(Kutipan Teks)
• Home
  • Berita
  • Perhatikan Hal Ini Sebelum Melakukan Ekspor Impor Produk Halal
2022-09-06-Perhatikan Hal Ini Sebelum Melakukan Ekspor Impor Produk Halal

Salah satu penunjang kegiatan ekonomi untuk meningkatkan pendapatan negara adalah dengan melakukan kegiatan ekspor dan impor. Hal tersebut dapat ditafsirkan sebagai hambatan tarif dan non-tarif. Hal ini disampaikan oleh Direktur Utama LPPOM MUI, Ir. Muti Arintawati, M.Si dalam acara Kongres Halal Indonesia beberapa waktu lalu.

“Dalam hal ekspor, penolakan produk dikarenakan ada ketidaksesuaian dengan sistem akreditasi suatu negara, seperti di Uni Emirate Arab (UEA) dengan akreditasi Emirates Authority for Standardization and Metrology (ESMA). Saat ini, LPPOM MUI sudah diakui lembaga sertifikasi halal luar negeri ESMA pada standar UAE 2055:2-2016. Akreditasi ini dapat menjadi pintu masuk pelaku usaha Indonesia untuk memperluas pasar global, khususnya di negara,” jelasnya.

Data penunjukan pada tangkapan layar dan dokumen:
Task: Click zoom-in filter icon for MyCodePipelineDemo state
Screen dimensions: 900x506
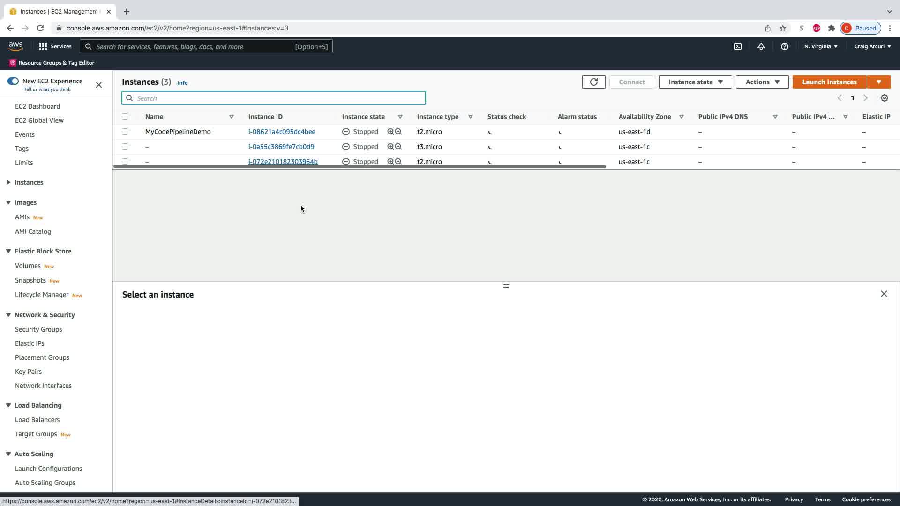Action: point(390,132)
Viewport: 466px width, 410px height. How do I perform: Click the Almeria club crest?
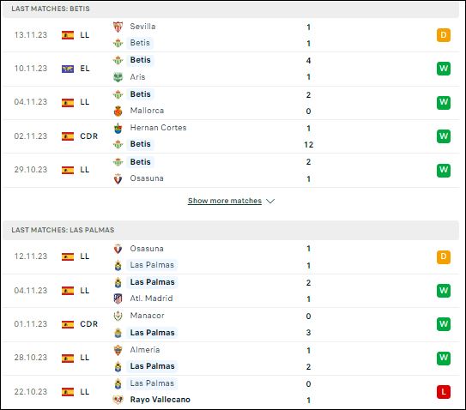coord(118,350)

(Soal)
Tuliskan kembali bagian berita tentang ekspor impor produk halal di atas persis seperti aslinya, mulai dari "Salah satu penunjang" dan berlanjut hingga "beberapa waktu lalu.".

(Jawaban)
Salah satu penunjang kegiatan ekonomi untuk meningkatkan pendapatan negara adalah dengan melakukan kegiatan ekspor dan impor. Hal tersebut dapat ditafsirkan sebagai hambatan tarif dan non-tarif. Hal ini disampaikan oleh Direktur Utama LPPOM MUI, Ir. Muti Arintawati, M.Si dalam acara Kongres Halal Indonesia beberapa waktu lalu.